Мне кажется, надо сначала подчеркнуть, в какой, в сущности, пустыне сложился Палама. Может быть, процитировать Карсавина, что богословская мысль к этому времени давно уже разве что только не умерла, «...с одной стороны, сосредоточилась в себе, уйдя в созерцательную тишину келий и пустынь [а, впрочем, была ли таковая, не идиллия ли это, не было ли и там суеты?]; с другой — она оставалась действительным основанием жизни и знания для самого мира» (но и здесь двусмысленность: жизни — да, знания — как сказать, если всё таилось где-то в подсознании). Указав на это обнищание и разорение Византии, провести невольную параллель с нашим состоянием. Сказать о тепле молчаливого православия, которое таилось под внешним оскудением (упомянуть, например, что для посольства к папе не нашлось никого лучше того же Варлаама, потому что патриарх и епископы не были горазды говорить). То есть подвести к тому, что Палама не вещает от изобилия всезнания, а наоборот, очень понимает и слабость защищаемых монахов, и свою собственную, но не может молчать, когда делается попытка ликвидировать теплицу православной веры. Можно ли при этом в полный голос заговаривать о платонизме, рационализме и т. д.? Как бы не подвести здесь Паламу, который в тонких философских вопросах не так уж страшно компетентен. Может быть, достаточно настаивать на его праве самым резким образом отталкиваться и противиться попыткам разместить действительность в перспективе, удалить мир в перспективу знания, а человека — в субъект. Палама настаивал на близости, интимности Бога. Я помню, Левитин-Краснов говорил, что главная черта русской мистики — интимность обращения с Богом, святыми.

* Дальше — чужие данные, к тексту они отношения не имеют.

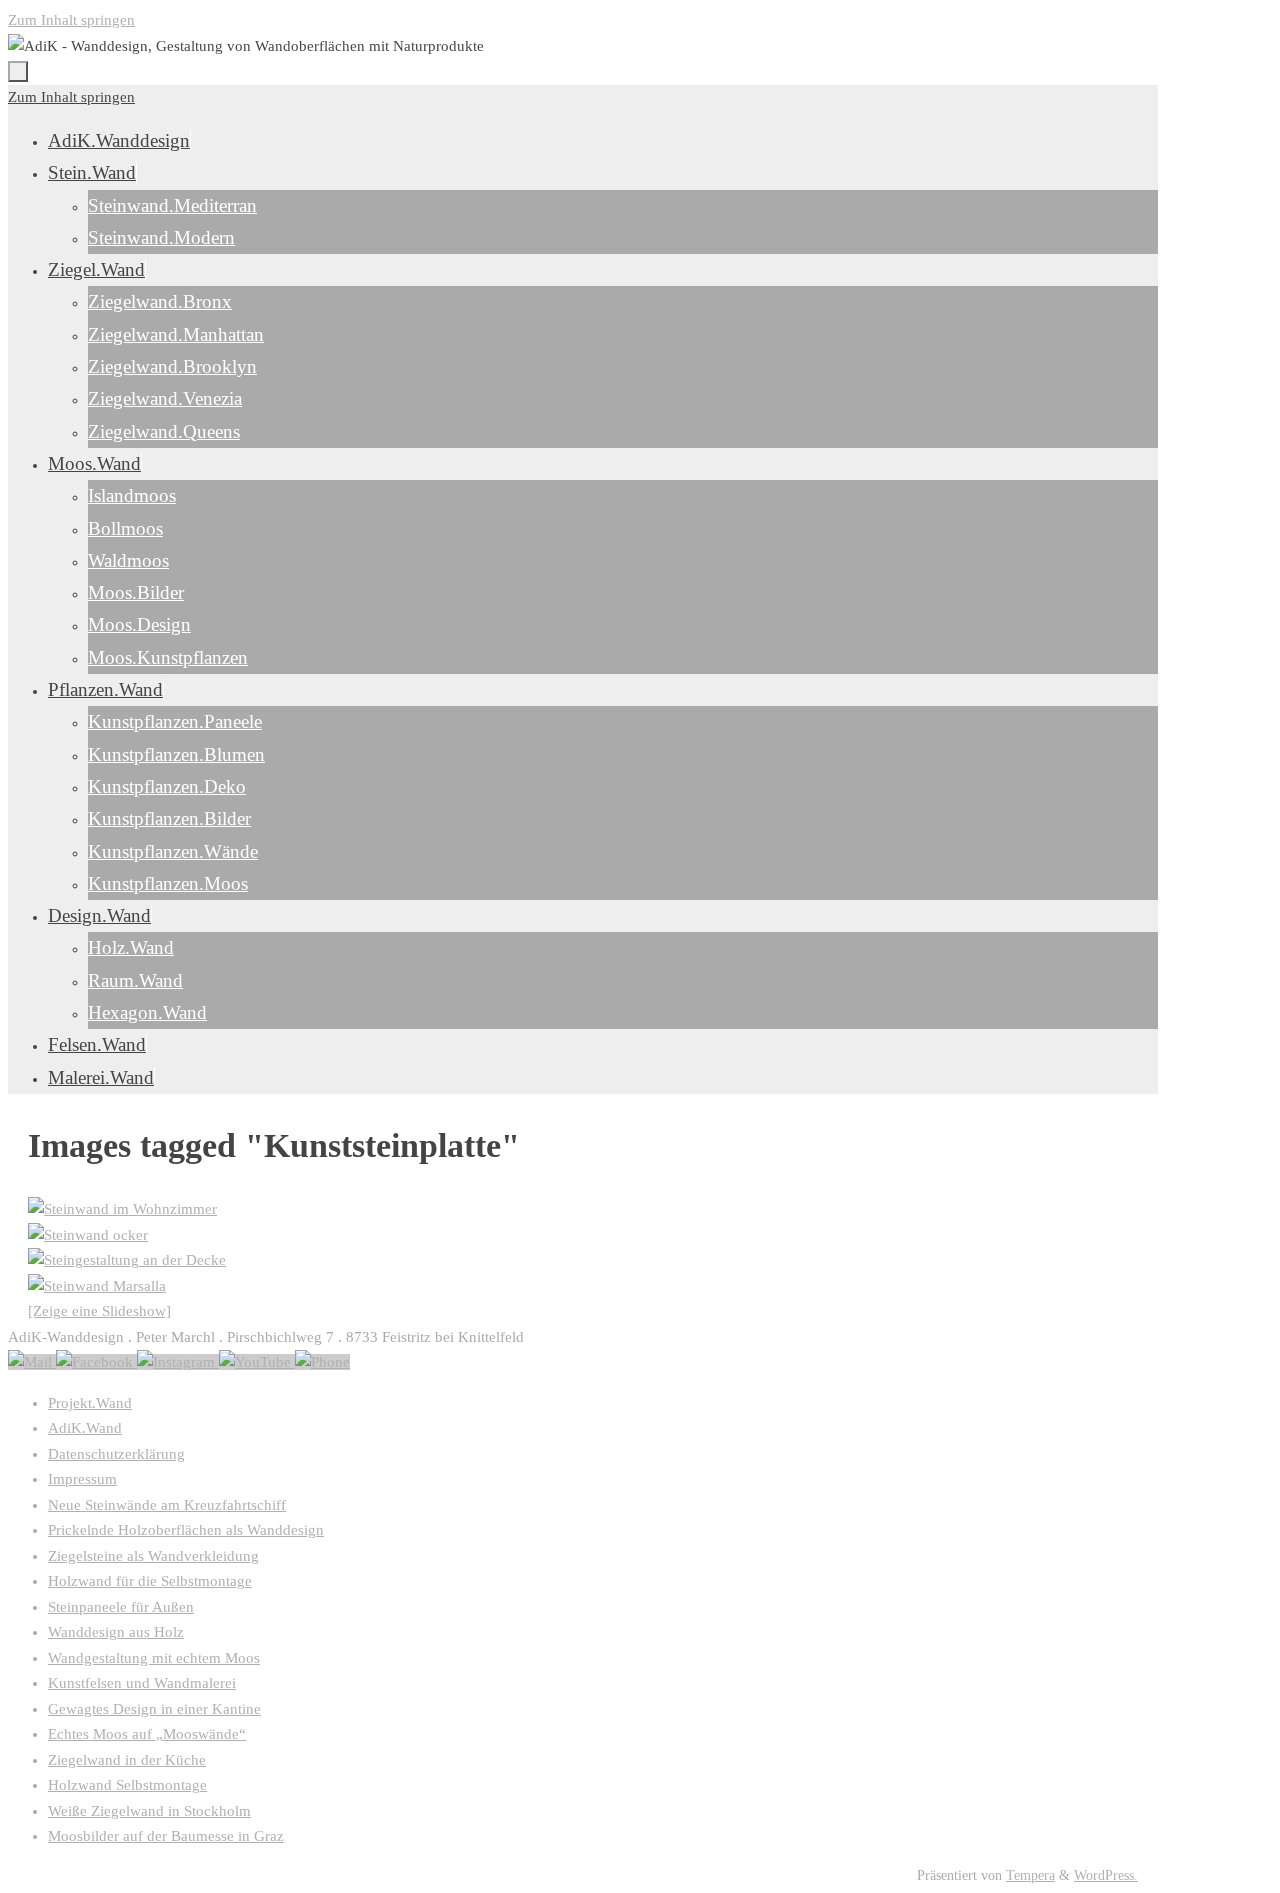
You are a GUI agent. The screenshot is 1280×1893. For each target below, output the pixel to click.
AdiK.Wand (85, 1428)
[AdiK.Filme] (257, 1362)
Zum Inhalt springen (71, 20)
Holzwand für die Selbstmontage (150, 1581)
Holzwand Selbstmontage (127, 1785)
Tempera (1030, 1875)
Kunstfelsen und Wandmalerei (142, 1683)
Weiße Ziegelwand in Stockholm (149, 1811)
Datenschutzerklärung (116, 1454)
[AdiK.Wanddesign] (96, 1362)
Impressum (82, 1479)
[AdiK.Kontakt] (32, 1362)
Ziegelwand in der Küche (127, 1760)
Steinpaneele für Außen (121, 1607)
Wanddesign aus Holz (116, 1632)
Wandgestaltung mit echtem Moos (154, 1658)
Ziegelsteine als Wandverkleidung (153, 1556)
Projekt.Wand (90, 1403)
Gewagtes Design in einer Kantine (154, 1709)
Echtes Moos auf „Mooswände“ (147, 1734)
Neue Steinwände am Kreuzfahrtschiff (167, 1505)
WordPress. (1106, 1875)
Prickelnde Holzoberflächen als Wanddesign (186, 1530)
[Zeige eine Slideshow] (99, 1311)
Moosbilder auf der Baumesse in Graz (166, 1836)
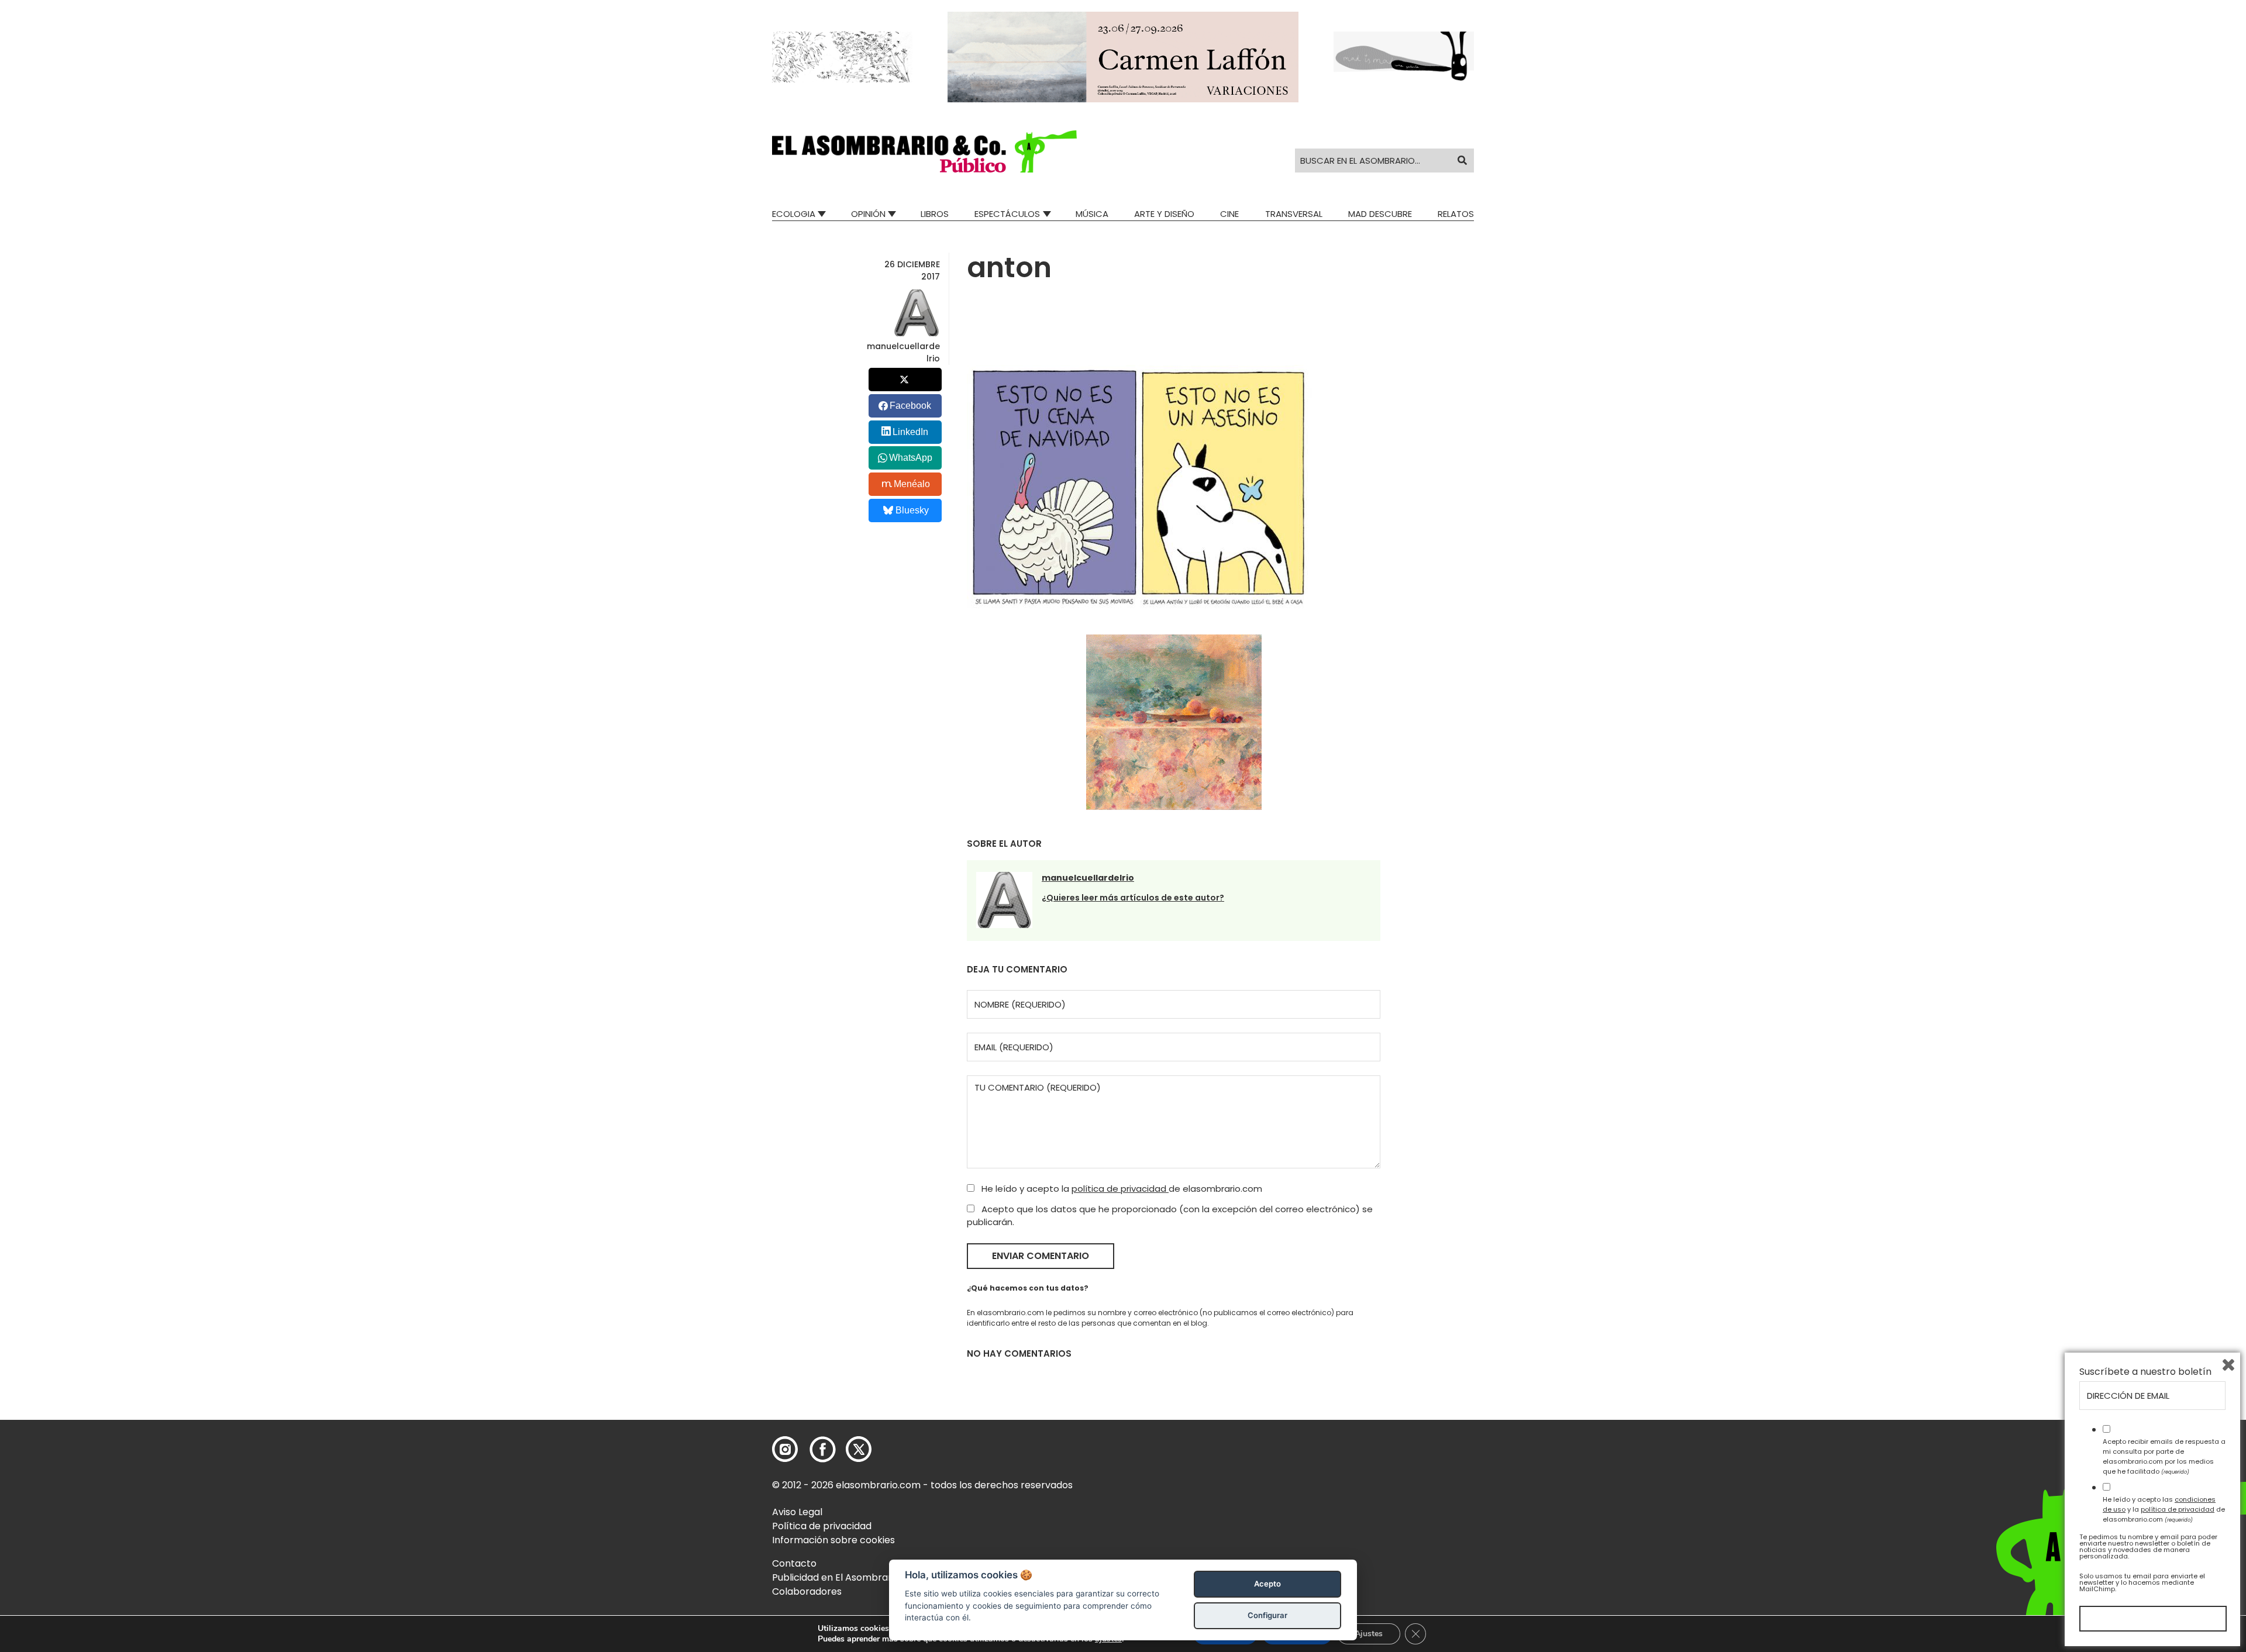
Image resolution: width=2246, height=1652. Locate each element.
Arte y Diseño (1164, 214)
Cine (1229, 214)
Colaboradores (807, 1591)
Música (1092, 214)
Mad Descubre (1380, 214)
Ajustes (1369, 1633)
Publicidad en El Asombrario (836, 1577)
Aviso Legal (797, 1512)
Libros (935, 214)
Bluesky (912, 510)
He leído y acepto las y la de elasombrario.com (2164, 1509)
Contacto (794, 1563)
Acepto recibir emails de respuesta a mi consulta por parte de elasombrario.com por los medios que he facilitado (2164, 1456)
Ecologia (793, 214)
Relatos (1456, 214)
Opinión (868, 214)
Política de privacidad (821, 1526)
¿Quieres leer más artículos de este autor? (1133, 897)
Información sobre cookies (833, 1540)
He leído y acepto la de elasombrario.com (1120, 1188)
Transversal (1293, 214)
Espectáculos (1007, 214)
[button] (924, 151)
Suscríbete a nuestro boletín (2145, 1372)
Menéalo (912, 484)
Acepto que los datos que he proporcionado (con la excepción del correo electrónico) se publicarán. (1170, 1216)
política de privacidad (1120, 1188)
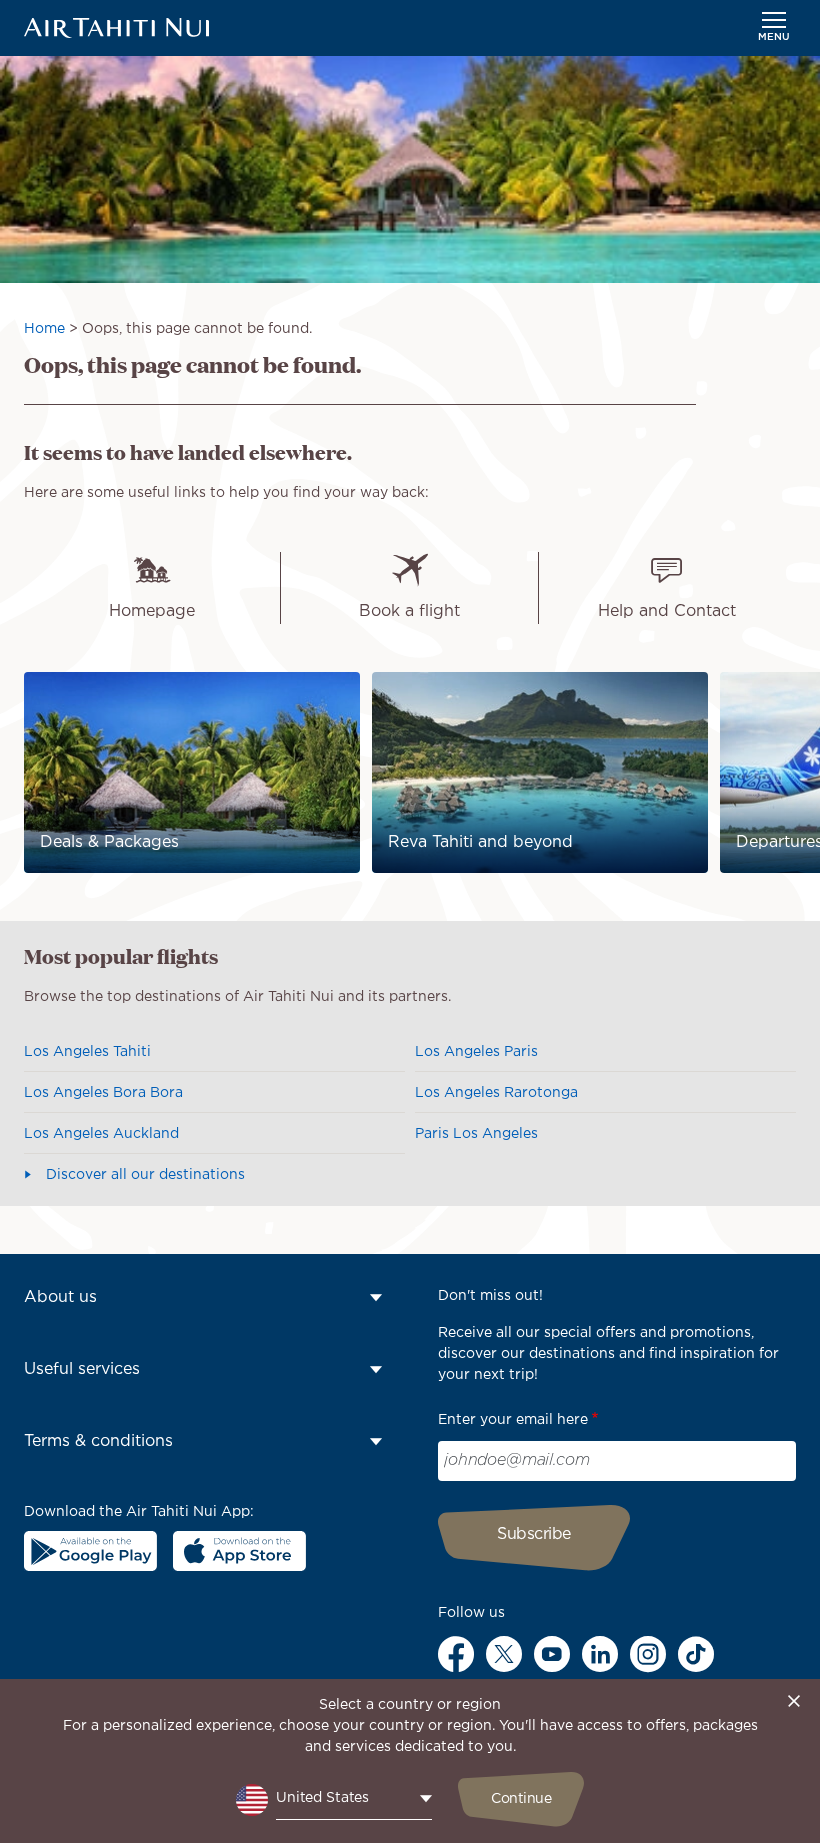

Можно сказать в конце, что не разгаданные, не завершенные задатки восточной веры — Ваша идея — всё еще ждут своего развертывания; еще раз подчеркнуть, что у Паламы нет философских ответов, только сокровище веры.

Технические вопросы обрисовываются яснее. За основу нам рекомендовали взять Ио. М-фа, но сразу же согласились со мной, что он нуждается в изменениях, уточнениях, и допускает их. Допустим — тут уж надо отказаться от всякого авторства — предисловие будет принадлежать ему, но будет не переведено, а пересказано, переложено. Начиная с первых полутора страниц, многие места у М-фа просятся для замены. Подробности хода спора, с уточнениями даты приезда Варлаама в Константинополь и т. д., едва ли нужны; как раз наоборот, нужно подчеркнуть, что из какой бы грязи ни выросли Триады, они уже существуют сами по себе, мы имеем право затемнить полемический момент. Раздел «Источники Паламы» (с. 34–42) у М-фа совсем слабый. Текстологию (с. 44–50) можно всю заменить — даже нужно всю заменить, ведь у нас же не первое издание и вообще не издание. Так что при сохранении структуры М-фа половина, если не больше, «тела» статьи должна быть изменена — на Ваше усмотрение.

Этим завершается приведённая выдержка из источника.